After weekend crash injures two, township to seek PennDOT speed limit changes — again
By Mike McGann, Editor, UnionvilleTimes.com
PENNSBURY — Residents of the Chadds Ford Knoll neighborhood are asking township officials to try once again to get state transportation officials to address what they say is a dangerous mix of speed and road design on US-1 — in wake of Saturday night’s accident there that left two seriously injured.
Janice Pietrowicz appeared before the board of township supervisors Wednesday night to push the board to again petition the Pennsylvania Department of Transportation (PennDOT) to consider reducing the speed limit on the road way near Chadds Ford Knoll from 55 MPH to 45 MPH and look into other options to create traffic calming in the area.
“Everyone I speak to about this, I hear the same thing,” Pietrowicz said. “Speed is a problem on the road.”
Pietrowicz said she contacted residents in all 154 homes in Chadds Ford Knoll asking for suggestions, but as the issue has come up before, many residents feel they haven’t gotten anywhere.
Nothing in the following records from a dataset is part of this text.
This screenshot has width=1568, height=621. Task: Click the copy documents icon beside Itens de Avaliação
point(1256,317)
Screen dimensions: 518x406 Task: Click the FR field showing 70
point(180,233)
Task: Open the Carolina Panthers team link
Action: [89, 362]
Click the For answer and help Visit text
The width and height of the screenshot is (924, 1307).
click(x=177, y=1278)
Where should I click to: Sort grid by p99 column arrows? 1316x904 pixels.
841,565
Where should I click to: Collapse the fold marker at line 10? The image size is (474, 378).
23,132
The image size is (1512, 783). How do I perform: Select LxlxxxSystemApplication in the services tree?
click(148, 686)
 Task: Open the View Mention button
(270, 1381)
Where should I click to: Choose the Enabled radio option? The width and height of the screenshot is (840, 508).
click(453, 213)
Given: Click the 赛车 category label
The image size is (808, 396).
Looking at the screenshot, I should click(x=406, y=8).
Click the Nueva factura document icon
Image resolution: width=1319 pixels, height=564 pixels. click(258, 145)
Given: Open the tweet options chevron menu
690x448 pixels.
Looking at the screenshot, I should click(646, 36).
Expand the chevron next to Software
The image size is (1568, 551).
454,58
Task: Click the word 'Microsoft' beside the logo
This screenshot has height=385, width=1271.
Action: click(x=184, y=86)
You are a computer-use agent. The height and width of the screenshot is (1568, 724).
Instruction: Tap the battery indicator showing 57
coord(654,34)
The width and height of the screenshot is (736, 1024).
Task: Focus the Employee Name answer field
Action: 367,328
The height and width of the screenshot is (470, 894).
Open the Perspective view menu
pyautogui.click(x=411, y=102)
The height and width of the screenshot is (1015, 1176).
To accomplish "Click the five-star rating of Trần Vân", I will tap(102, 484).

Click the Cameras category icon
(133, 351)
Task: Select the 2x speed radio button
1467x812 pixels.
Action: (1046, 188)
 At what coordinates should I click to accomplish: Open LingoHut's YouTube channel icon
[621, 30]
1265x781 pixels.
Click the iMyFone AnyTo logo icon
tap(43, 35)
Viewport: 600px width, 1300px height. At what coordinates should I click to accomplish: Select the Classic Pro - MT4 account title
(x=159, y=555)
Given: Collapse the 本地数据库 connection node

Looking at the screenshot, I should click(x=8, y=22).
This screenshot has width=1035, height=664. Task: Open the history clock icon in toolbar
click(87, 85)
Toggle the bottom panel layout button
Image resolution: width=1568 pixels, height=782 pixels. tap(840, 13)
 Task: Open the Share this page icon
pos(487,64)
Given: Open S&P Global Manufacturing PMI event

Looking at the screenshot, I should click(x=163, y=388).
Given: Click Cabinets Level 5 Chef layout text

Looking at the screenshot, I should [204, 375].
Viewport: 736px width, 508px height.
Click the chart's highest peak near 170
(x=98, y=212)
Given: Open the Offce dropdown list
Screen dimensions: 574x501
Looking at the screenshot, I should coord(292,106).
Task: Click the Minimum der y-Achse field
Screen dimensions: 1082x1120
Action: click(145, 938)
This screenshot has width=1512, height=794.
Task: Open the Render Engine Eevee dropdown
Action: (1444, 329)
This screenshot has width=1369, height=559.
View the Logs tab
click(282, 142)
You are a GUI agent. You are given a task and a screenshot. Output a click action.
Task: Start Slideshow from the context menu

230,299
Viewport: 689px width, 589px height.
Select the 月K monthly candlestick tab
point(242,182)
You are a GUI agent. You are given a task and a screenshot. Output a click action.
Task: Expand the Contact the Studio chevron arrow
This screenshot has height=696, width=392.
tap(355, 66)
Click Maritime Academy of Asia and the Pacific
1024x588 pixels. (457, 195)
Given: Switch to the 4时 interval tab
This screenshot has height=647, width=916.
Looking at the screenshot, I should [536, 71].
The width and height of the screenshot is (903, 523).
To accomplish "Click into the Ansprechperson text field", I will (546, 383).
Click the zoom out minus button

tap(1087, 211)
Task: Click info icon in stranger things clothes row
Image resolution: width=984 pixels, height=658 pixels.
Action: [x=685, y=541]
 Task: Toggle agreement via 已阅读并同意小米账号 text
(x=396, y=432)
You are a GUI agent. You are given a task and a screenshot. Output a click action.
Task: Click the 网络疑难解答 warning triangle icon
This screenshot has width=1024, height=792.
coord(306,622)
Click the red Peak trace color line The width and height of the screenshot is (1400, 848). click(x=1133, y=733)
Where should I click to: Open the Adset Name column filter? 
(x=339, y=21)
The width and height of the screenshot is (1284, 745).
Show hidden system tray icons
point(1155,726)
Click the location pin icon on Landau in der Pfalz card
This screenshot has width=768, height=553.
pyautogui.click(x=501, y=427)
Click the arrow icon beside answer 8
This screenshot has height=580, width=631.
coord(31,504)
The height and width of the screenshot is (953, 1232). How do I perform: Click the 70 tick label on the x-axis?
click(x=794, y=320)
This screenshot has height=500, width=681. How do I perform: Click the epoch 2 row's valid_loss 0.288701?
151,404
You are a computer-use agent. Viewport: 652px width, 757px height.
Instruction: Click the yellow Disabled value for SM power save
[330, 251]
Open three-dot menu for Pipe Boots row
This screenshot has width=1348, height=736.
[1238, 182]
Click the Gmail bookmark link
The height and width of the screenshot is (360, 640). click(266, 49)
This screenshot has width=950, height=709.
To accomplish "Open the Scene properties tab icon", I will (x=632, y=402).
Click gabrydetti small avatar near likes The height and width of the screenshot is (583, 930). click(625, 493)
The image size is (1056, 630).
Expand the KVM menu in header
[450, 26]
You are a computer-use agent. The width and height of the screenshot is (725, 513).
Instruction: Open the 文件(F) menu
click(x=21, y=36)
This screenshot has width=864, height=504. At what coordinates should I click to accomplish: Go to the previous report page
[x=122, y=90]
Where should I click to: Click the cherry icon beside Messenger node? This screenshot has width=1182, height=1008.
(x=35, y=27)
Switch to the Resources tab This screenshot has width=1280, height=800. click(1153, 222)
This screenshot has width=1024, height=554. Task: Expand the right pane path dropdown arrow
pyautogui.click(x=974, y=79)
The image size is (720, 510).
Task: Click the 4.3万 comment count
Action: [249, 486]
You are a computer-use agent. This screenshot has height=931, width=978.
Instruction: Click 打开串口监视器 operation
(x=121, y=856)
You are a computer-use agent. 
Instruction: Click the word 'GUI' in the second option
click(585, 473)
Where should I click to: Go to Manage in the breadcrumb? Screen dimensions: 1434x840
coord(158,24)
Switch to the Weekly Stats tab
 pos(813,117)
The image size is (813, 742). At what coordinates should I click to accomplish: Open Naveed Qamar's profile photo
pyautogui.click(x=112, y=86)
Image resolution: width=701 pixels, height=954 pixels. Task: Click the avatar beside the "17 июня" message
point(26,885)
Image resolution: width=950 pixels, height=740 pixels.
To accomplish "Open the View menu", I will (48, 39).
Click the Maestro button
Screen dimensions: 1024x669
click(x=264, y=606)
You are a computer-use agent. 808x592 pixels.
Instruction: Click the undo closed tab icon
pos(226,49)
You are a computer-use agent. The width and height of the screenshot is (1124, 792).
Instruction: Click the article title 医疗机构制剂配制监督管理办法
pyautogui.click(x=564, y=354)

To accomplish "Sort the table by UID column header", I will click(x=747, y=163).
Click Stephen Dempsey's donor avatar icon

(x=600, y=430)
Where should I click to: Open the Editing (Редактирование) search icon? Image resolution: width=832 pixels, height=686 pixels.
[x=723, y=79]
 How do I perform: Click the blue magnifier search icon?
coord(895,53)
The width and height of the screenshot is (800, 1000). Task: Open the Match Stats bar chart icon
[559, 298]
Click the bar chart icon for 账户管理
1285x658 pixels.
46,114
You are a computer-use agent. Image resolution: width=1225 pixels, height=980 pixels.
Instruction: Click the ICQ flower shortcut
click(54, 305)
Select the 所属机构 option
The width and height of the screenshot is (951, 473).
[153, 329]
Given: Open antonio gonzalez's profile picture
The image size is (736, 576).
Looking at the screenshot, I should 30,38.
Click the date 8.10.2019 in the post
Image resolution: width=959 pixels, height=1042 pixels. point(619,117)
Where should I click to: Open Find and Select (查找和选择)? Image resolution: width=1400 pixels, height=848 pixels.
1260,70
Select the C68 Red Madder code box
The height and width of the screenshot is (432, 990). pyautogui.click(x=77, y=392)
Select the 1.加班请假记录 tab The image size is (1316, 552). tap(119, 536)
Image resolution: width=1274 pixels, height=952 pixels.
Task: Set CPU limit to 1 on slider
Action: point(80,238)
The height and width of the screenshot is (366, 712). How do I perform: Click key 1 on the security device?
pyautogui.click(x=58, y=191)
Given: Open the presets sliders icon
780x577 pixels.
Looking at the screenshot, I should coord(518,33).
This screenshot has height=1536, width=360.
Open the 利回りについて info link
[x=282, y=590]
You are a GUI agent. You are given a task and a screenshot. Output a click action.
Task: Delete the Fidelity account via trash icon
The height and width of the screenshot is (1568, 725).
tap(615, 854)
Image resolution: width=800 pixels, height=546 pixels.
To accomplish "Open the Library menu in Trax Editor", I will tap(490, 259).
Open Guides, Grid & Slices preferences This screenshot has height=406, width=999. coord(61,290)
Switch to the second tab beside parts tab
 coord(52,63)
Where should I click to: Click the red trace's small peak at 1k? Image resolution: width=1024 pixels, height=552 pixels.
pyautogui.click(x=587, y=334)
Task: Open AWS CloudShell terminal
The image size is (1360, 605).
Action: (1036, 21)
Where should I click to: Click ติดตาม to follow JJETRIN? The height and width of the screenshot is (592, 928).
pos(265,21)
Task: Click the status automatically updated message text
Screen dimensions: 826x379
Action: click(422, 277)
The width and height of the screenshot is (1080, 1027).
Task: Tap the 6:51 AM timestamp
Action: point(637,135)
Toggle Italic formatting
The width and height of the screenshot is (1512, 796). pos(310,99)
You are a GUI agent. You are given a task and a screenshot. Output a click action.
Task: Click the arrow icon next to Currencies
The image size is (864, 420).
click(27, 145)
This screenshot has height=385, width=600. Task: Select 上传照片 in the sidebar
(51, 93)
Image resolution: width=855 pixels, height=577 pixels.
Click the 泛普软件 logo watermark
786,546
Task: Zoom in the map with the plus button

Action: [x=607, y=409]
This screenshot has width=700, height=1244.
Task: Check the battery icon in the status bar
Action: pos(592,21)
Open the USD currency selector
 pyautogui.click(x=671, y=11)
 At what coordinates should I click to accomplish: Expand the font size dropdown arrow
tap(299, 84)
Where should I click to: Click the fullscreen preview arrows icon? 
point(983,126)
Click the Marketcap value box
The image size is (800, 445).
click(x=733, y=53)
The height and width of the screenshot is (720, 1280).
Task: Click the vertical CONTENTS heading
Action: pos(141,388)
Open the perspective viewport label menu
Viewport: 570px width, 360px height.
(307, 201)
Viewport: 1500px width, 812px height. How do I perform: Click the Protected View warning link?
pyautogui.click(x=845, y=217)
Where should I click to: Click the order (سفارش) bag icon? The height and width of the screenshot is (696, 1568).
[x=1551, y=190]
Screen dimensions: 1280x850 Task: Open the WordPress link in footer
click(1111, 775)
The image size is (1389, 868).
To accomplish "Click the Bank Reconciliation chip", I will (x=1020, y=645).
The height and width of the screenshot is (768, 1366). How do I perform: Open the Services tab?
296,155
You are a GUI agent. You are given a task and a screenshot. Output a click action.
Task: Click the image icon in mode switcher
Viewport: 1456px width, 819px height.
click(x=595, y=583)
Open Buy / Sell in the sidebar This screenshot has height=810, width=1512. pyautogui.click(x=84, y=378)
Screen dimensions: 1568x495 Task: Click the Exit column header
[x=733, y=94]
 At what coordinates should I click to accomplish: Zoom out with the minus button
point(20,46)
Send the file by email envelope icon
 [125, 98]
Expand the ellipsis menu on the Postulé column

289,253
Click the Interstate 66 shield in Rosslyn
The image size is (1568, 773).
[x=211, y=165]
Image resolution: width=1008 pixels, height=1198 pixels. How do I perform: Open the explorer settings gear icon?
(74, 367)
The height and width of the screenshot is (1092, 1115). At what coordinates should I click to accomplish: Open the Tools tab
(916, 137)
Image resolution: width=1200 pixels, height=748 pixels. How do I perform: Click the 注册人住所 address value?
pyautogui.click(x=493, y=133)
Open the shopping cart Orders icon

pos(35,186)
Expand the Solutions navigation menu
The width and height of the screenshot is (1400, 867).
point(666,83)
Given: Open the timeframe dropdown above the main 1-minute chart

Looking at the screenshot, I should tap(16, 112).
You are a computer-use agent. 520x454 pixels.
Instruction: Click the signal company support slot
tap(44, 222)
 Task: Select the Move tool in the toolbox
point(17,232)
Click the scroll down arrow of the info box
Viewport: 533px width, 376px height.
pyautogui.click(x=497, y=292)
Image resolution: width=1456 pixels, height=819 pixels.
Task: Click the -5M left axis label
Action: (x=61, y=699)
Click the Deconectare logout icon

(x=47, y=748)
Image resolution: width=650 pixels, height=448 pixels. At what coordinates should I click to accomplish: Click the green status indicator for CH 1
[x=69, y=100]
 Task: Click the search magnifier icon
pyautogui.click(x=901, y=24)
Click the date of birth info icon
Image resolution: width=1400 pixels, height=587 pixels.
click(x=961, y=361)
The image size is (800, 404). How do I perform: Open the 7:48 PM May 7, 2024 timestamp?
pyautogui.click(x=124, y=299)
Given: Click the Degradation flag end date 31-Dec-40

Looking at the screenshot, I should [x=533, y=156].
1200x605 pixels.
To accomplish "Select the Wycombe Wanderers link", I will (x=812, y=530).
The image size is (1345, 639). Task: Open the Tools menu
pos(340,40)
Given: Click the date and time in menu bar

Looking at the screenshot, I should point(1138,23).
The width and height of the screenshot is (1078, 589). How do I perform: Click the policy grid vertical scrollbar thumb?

That’s a sentiment shared by the supervisors — board members said Wednesday night, as the state controls the roadway.
“Unfortunately, 90% of the ideas (to improve safety) depend on PennDOT,” Supervisor Scotty Scottoline said. “We’ve asked a lot of the same questions, and we get the same answer.”
Within the last year, PennDOT did a traffic study on the area and determined that the the current speed limits were safe.
Scottoline suggested that residents should contact State Rep. Chris Ross and state Senator Dominic Pileggi — and suggested that a letter would be more effective than emails. All three supervisors said they would support renewing efforts to make the road safer and that the township would again write a letter to PennDOT asking for further study of the roadway.
“I think the township should be able to stand behind your effort,” Supervisors chair Wendell Fenton said.
But, with the track record of the state in terms of making changes to the highway to make it safer, supervisors cautioned that renewed efforts might not go anywhere.
“We tried it many times before,” Scottoline said. “This board and the boards that came before it, and we’ve run into a brick wall every time.”
That having been said, he allowed that residents might have more impact right now than township officials.
“Lean on your representatives,” Scotoline said. “It’s an election year.”
Township manager Kathleen Howley said she thought PennDOT might agree — if there are enough resident complaints — to hold a public meeting on the roadway to take input from residents.
State police still have not released information on the crash, which happened a little after 10 p.m. Saturday night and left two people seriously injured.